[Word and element location data]
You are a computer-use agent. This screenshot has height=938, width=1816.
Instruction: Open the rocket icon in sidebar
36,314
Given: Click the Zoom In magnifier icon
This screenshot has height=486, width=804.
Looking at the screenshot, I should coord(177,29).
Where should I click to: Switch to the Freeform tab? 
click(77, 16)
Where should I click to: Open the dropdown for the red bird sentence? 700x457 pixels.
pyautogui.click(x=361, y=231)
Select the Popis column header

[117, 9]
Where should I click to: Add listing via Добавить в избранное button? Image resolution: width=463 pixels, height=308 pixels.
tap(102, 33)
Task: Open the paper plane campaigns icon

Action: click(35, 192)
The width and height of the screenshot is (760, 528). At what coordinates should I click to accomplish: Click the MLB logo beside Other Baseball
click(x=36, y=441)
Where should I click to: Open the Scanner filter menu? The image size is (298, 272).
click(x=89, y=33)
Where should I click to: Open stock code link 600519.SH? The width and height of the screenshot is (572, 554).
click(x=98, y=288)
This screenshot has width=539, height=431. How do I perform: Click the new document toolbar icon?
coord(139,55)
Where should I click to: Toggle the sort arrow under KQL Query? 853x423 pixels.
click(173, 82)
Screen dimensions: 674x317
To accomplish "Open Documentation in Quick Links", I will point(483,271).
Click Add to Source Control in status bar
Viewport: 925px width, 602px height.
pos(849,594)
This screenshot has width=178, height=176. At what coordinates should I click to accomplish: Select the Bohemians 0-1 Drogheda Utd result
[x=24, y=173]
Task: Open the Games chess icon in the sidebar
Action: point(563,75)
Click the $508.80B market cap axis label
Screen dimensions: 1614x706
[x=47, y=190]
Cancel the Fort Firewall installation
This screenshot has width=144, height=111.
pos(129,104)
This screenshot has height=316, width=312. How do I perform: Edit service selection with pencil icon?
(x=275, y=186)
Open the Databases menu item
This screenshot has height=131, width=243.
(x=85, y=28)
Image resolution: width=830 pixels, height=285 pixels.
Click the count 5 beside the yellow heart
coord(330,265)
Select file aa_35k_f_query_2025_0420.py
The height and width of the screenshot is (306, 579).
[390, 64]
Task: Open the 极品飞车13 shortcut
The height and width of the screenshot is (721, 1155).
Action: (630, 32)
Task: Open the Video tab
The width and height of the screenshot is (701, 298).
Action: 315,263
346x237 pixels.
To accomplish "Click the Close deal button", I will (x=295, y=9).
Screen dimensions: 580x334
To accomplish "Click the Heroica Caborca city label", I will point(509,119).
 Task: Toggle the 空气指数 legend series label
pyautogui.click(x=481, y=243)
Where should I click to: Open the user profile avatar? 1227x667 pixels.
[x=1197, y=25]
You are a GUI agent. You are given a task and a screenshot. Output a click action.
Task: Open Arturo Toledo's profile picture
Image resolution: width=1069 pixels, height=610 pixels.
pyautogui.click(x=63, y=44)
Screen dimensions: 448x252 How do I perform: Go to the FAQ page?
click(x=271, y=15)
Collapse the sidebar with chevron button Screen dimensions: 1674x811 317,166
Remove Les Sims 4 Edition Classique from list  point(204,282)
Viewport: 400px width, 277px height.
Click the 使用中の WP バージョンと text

Aim of the task -
Rewrite the data from the line with "Where should I click to: Switch" to the line with "click(x=36, y=441)", changing "Where should I click to" to "Where do I click to" and leaving everything else as it is. Give only those lines.

Expected answer -
Where do I click to: Switch to the Freeform tab? 
click(77, 16)
Where do I click to: Open the dropdown for the red bird sentence? 700x457 pixels.
pyautogui.click(x=361, y=231)
Select the Popis column header

[117, 9]
Where do I click to: Add listing via Добавить в избранное button? Image resolution: width=463 pixels, height=308 pixels.
tap(102, 33)
Task: Open the paper plane campaigns icon

Action: click(35, 192)
The width and height of the screenshot is (760, 528). At what coordinates should I click to accomplish: Click the MLB logo beside Other Baseball
click(x=36, y=441)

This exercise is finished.